World’s smallest-known snake found under rocks in Barbados after nearly 20 years
For nearly two decades, no one had spotted the world’s smallest-known snake.
Some scientists worried that maybe the Barbados threadsnake had become extinct, but one sunny morning, Connor Blades lifted a rock in a tiny forest in the eastern Caribbean island and held his breath.
Connor Blades/Re:wild via AP
“After a year of searching, you begin to get a little pessimistic,” said Blades, project officer with the Ministry of Environment in Barbados.
The snake can fit comfortably on a coin, so it was able to elude scientists for almost 20 years.
Scientifically named Tetracheilostoma carlae, the petite creature is listed as Critically Endangered in the International Union for Conservation of Nature’s Red List of Threatened Species when it was last assessed in 2015.
Too tiny to identify with the naked eye, Blades placed it in a small glass jar and added soil, substrate and leaf litter.
Photo by Connor Blades/Re:wild
Several hours later, in front of a microscope at the University of the West Indies, Blades looked at the specimen. It wriggled in the petri dish, making it nearly impossible to identify.
“It was a struggle,” Blades recalled, adding that he shot a video of the snake and finally identified it thanks to a still image.
It had pale yellow dorsal lines running through its body, and its eyes were located on the side of its head.
“I tried to keep a level head,” Blades recalled, knowing that the Barbados threadsnake looks very much like a Brahminy blind snake, best known as the flower pot snake, which is a bit longer and has no dorsal lines.
On Wednesday, the Re:wild conservation group, which is collaborating with the local environment ministry, announced the rediscovery of the Barbados threadsnake.
“Rediscovering one of our endemics on many levels is significant,” said Justin Springer, Caribbean program officer for Re:wild who helped rediscover the snake along with Blades. “It reminds us that we still have something important left that plays an important role in our ecosystem.”
The Barbados threadsnake has only been seen a handful of times since 1889. It was on a list of 4,800 plant, animal and fungi species that Re:wild described as “lost to science.”
There’s no information on its population and the most recent record of the snake was a 2005 photograph from near Hillaby town in St. Thomas Parish, according to the IUCN. One of the oldest known records of the species dates back to 1918, and it has only been rarely spotted since then, with a few documentations from 1966, 1997 and 2008, the Switzerland-based conservation organization said.
“Given the dense human population on Barbados, if the species was simply underrecorded it seems likely that local people would be aware of additional records,” the IUCN said on its website. “The lack of records suggests that this species is genuinely rare and restricted.”
The snake is blind, burrows in the ground, eats termites and ants and lays one single, slender egg. Fully grown, it measures up to four inches.
“They’re very cryptic,” Blades said. “You can do a survey for a number of hours, and even if they are there, you may actually not see them.”
But on March 20 at around 10:30 a.m., Blades and Springer surrounded a jack-in-the-box tree in central Barbados and started looking under rocks while the rest of the team began measuring the tree, whose distribution is very limited in Barbados.
“That’s why the story is so exciting,” Springer said. “It all happened around the same time.”
S. Blair Hedges, a professor at Temple University and director of its center for biology, was the first to identify the Barbados threadsnake. Previously, it was mistakenly lumped in with another species.
In 2008, Hedges’ discovery was published in a scientific journal, with the snake baptized Tetracheilostoma carlae, in honor of his wife.

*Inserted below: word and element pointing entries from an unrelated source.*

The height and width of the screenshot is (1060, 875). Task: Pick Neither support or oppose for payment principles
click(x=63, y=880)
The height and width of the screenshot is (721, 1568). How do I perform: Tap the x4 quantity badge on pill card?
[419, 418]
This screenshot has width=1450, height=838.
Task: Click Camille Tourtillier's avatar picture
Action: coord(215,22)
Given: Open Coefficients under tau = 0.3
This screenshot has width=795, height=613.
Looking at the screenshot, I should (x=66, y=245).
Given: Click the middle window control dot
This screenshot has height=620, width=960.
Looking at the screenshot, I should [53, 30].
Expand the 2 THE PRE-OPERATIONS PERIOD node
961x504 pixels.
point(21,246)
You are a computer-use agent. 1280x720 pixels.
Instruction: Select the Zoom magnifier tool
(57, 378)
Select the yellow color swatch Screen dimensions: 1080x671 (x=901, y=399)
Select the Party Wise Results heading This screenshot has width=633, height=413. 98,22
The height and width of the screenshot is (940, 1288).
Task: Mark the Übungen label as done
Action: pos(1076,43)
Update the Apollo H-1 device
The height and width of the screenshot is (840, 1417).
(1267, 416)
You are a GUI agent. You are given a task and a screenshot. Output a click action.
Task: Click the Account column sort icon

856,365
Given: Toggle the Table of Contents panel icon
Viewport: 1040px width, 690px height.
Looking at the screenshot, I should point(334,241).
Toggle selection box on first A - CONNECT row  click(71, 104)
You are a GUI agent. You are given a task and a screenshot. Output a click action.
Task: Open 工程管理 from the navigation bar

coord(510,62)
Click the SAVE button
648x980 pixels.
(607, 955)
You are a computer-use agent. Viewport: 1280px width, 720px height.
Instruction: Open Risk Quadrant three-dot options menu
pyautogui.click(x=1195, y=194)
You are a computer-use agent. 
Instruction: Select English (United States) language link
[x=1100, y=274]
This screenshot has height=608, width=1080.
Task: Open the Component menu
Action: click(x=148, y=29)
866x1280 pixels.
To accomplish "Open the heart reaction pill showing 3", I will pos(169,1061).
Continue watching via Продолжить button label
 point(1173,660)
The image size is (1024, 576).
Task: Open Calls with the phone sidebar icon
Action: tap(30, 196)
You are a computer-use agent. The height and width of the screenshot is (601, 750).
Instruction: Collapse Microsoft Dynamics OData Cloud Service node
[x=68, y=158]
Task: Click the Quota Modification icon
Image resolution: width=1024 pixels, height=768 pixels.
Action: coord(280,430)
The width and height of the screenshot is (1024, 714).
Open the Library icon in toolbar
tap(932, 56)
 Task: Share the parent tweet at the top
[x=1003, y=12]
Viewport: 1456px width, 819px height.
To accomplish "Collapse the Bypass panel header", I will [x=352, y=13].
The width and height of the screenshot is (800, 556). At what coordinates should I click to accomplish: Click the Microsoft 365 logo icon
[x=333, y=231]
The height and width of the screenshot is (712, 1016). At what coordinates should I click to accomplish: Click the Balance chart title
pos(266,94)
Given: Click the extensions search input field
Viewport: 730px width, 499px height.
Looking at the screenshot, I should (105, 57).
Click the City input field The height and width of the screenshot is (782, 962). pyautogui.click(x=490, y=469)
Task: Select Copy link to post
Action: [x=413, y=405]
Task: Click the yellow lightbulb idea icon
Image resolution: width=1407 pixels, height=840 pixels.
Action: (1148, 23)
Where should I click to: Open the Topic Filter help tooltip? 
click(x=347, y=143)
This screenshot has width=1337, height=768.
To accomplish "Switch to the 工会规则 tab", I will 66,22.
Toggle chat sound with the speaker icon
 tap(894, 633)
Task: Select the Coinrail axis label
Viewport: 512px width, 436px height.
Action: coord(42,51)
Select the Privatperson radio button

“I spent days searching for them,” Hedges recalled. “Based on my observations and the hundreds of rocks, objects that I turned over looking for this thing without success, I do think it is a rare species.”
That was June 2006, and there were only three other such specimens known at the time: two at a London museum and a third at a museum collection in California that was wrongly identified as being from Antigua instead of Barbados, Hedges said.
Hedges said that he didn’t realize he had collected a new species until he did a genetic analysis.
“The aha moment was in the laboratory,” he said, noting that the discovery established the Barbados threadsnake as the world’s smallest-known snake.
Hedges then became inundated for years with letters, photographs and emails from people thinking they had found more Barbados threadsnakes. Some of the pictures were of earthworms, he recalled.
“It was literally years of distraction,” he said.
Scientists hope the rediscovery means that the Barbados threadsnake could become a champion for the protection of wildlife habitat.
A lot of endemic species on the tiny island have gone extinct, including the Barbados racer, the Barbados skink and a particular species of cave shrimp.
“I hope they can get some interest in protecting it,” Hedges said. “Barbados is kind of unique in the Caribbean for a bad reason: it has the least amount of original forest, outside of Haiti.”